Jean Baubérot. — Non, je n’ai eu aucune hésitation. Titulaire de la chaire « Histoire et sociologie de la laïcité » à l’École pratique des hautes études, j’estimais, étant rétribué sur fonds publics, que je devais accepter les diverses sollicitations du politique. Or, dans la période entre le 11 septembre 2001 et les débats sur la loi de 2004, celles-ci furent nombreuses, de l’extrême gauche à la droite de gouvernement. D’autre part, nous avions tous voté Jacques Chirac, pour éviter Jean-Marie Le Pen, au second tour de la présidentielle de 2002 et cela créait un certain climat « d’axe républicain ». D’ailleurs, dans ce cadre, j’étais déjà un « visiteur du soir » de l’Élysée en vue de préparer le centenaire de la loi de 1905. Avec Régis Debray nous avions soumis de grandioses projets au président de la République, ceux-ci tombèrent à l’eau, suite au vote de la loi du 15 mars 2004. C’est un fait peu connu mais important : au vu des réactions nationales et internationales que cette loi a suscitées, la célébration du centenaire fut confiée à l’Académie des sciences morales et politique afin d’être aseptisée. Enfin, l’Élysée m’avait assuré que la commission serait pluraliste, transpartisane, ce qui a bien été le cas.
- - - -
[Tâches à faire]
(1) Répondez à ces questions à partir du texte :
(a) Quelle chaire Jean Baubérot occupait-il, et dans quel établissement ?
(b) Avec qui a-t-il soumis des projets au président de la République ?
(c) À quelle institution la célébration du centenaire fut-elle confiée ?
(2) Reprenez sous forme de liste le paragraphe du texte qui commence par « Jean Baubérot. — Non, je n'ai eu aucune hésitation », en gardant ses faits principaux.
(3) Prolongez le témoignage de Jean Baubérot sur la laïcité à partir de sa dernière phrase.
La liste ne joue aucun rôle dans cet exercice.

[Données sources]
- - - -
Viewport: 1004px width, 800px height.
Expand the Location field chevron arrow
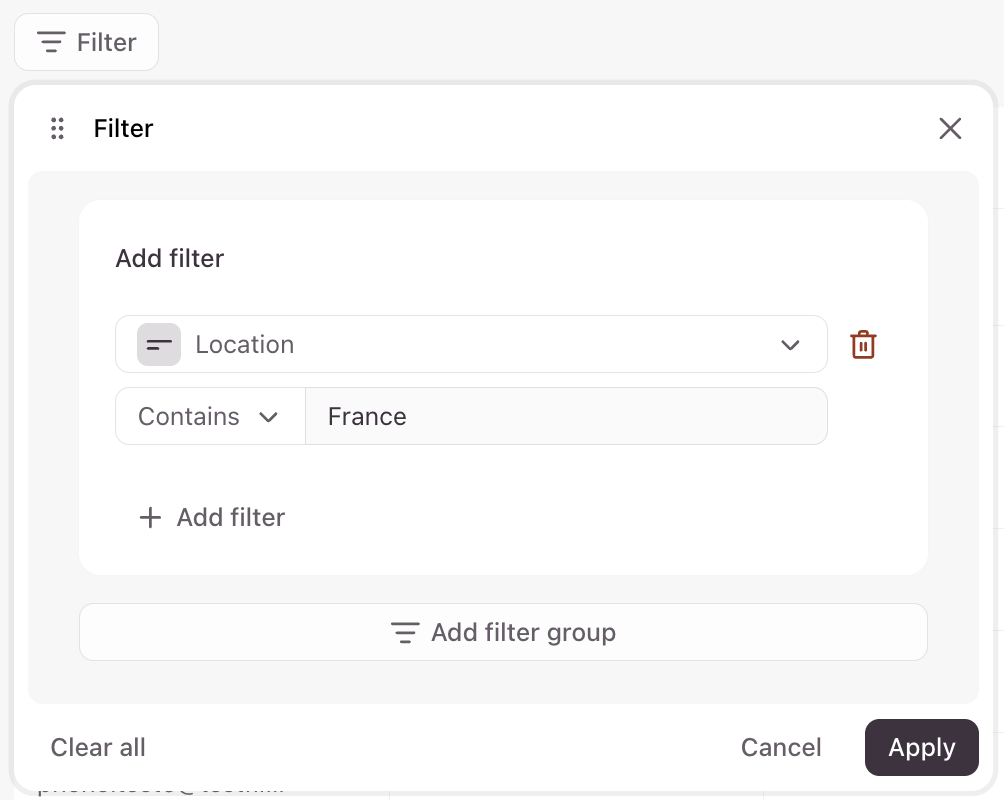(x=790, y=345)
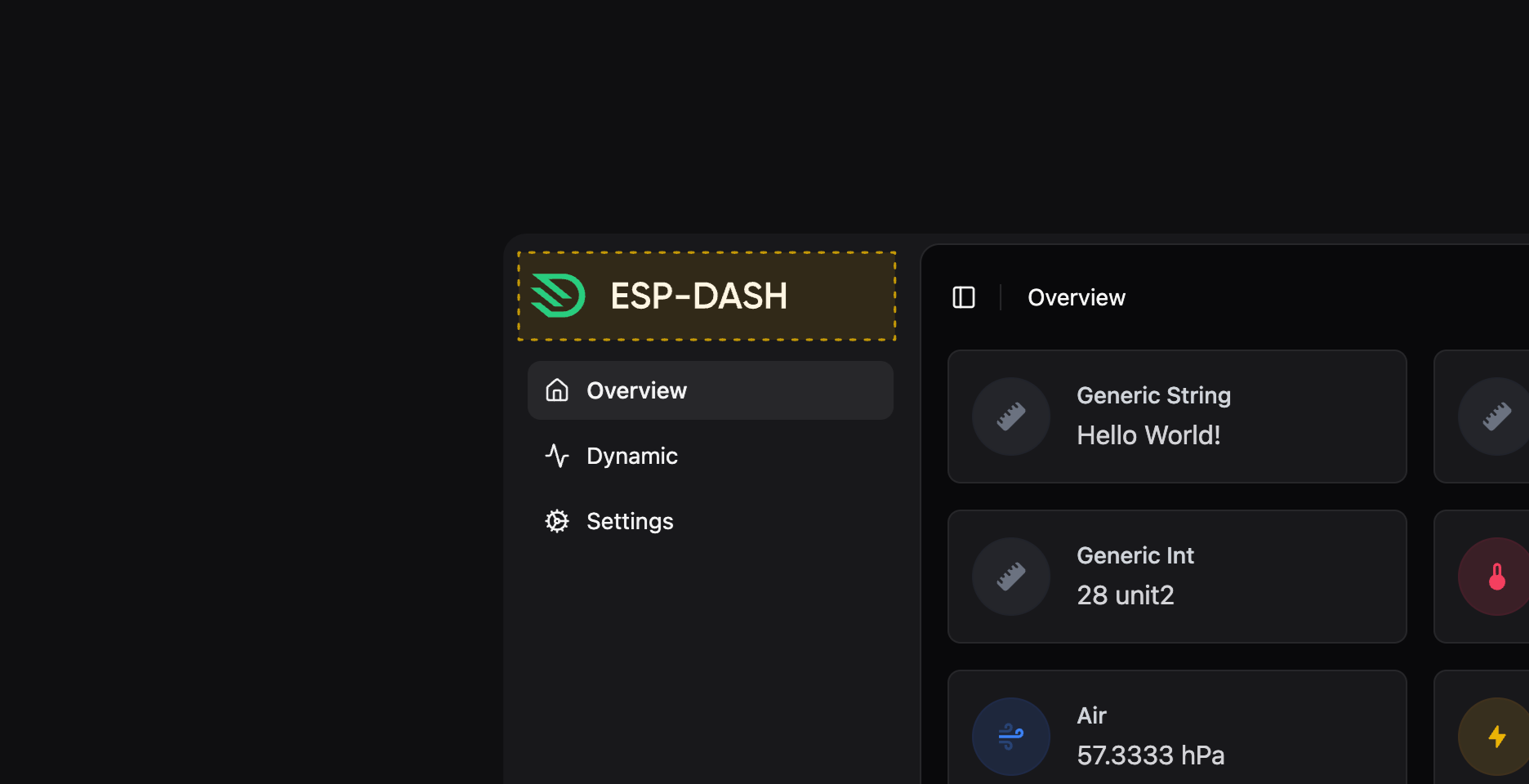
- - - -
[Réponses par tâche]
(1)
(a) La chaire « Histoire et sociologie de la laïcité », à l'École pratique des hautes études.
(b) Avec Régis Debray.
(c) À l'Académie des sciences morales et politique.

(2)
- Jean Baubérot n'a eu aucune hésitation.
- Il était titulaire de la chaire « Histoire et sociologie de la laïcité » à l'École pratique des hautes études. Comme il était payé sur fonds publics, il estimait devoir répondre aux sollicitations du politique.
- Entre le 11 septembre 2001 et les débats sur la loi de 2004, ces sollicitations furent nombreuses, de l'extrême gauche à la droite de gouvernement.
- Le vote pour Jacques Chirac contre Jean-Marie Le Pen, au second tour de la présidentielle de 2002, avait créé un climat d'« axe républicain ».
- Il était déjà un « visiteur du soir » de l'Élysée pour préparer le centenaire de la loi de 1905.
- Les grands projets qu'il avait soumis au président avec Régis Debray tombèrent à l'eau après le vote de la loi du 15 mars 2004.
- En raison des réactions nationales et internationales à cette loi, la célébration du centenaire fut confiée à l'Académie des sciences morales et politique, afin d'être aseptisée.
- L'Élysée lui avait assuré que la commission serait pluraliste et transpartisane, ce qui a bien été le cas.

(3)
Oui, j’ai tenté ensuite d’analyser comment la commission a fonctionné, comment un esprit de groupe et une idéologie dominante se sont constitués, comment et pourquoi il y a eu, à la fin des séances, un processus de persuasion mutuelle (4).

Quelques points : la commission a passé l’essentiel de son temps à rédiger un rapport et il n’est pas facile pour vingt personnes d’opinions diverses de se mettre d’accord sur un texte ! Certains commissaires se disputaient parfois pour des virgules, dans la croyance un peu naïve que ce rapport serait considéré comme le centre de leur travail. Quant aux recommandations, celle qui a été, de loin, la plus discutée par la commission a été le projet concernant les jours fériés, afin d’y inclure une fête juive et une fête musulmane. Nous voulions présenter une proposition réaliste, tenant compte des contraintes de l’école et de celles des entreprises. Nous y avons réussi mais cela nous a pris pas mal de temps, et le politique n’a pas pris en compte notre proposition.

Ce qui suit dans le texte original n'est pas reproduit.